■ Goal of the exercise ■
Work out how many lines in the data include the string "computer"; reply with that number alone.

Pixel coordinate grounding data:

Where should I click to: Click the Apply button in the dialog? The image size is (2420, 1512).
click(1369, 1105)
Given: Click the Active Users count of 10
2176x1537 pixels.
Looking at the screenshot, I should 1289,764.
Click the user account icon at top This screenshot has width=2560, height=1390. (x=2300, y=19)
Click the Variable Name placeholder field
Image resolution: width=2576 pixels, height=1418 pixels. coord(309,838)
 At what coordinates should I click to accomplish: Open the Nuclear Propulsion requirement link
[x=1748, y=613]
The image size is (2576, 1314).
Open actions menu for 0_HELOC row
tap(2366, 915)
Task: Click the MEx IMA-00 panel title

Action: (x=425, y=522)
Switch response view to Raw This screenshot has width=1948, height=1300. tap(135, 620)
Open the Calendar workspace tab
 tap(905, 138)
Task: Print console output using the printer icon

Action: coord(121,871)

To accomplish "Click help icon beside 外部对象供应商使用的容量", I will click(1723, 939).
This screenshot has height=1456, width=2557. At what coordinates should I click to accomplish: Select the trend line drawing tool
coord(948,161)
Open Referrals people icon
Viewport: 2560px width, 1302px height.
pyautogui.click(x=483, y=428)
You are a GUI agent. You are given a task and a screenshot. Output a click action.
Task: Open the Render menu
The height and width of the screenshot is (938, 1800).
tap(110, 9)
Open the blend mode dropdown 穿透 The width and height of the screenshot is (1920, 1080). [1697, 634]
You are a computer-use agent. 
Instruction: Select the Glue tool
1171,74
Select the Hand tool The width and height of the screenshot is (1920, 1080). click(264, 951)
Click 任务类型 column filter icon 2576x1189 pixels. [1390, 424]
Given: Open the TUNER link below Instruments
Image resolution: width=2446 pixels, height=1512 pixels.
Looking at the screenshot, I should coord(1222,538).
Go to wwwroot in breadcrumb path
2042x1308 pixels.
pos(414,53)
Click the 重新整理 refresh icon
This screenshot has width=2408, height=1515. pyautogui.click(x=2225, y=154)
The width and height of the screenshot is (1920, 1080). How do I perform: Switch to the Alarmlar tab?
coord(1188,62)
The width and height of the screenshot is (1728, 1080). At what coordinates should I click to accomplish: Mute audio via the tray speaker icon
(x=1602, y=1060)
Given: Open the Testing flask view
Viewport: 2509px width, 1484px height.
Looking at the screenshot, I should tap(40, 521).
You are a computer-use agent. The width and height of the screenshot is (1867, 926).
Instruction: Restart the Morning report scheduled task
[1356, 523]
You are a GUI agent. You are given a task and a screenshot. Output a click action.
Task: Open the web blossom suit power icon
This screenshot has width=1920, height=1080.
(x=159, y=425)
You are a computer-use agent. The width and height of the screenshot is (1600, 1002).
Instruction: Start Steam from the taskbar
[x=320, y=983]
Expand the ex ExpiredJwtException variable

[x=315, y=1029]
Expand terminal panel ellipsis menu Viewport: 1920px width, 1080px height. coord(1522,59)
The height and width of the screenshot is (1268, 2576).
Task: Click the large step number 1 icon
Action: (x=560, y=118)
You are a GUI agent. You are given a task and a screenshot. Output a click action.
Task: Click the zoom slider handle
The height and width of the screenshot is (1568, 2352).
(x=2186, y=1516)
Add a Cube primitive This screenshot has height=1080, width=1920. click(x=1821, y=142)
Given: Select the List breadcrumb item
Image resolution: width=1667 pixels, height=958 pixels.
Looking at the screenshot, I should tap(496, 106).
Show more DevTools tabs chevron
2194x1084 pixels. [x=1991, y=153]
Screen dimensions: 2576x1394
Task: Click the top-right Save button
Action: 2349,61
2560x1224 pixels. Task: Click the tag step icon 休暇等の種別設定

■ Result of the exercise ■
3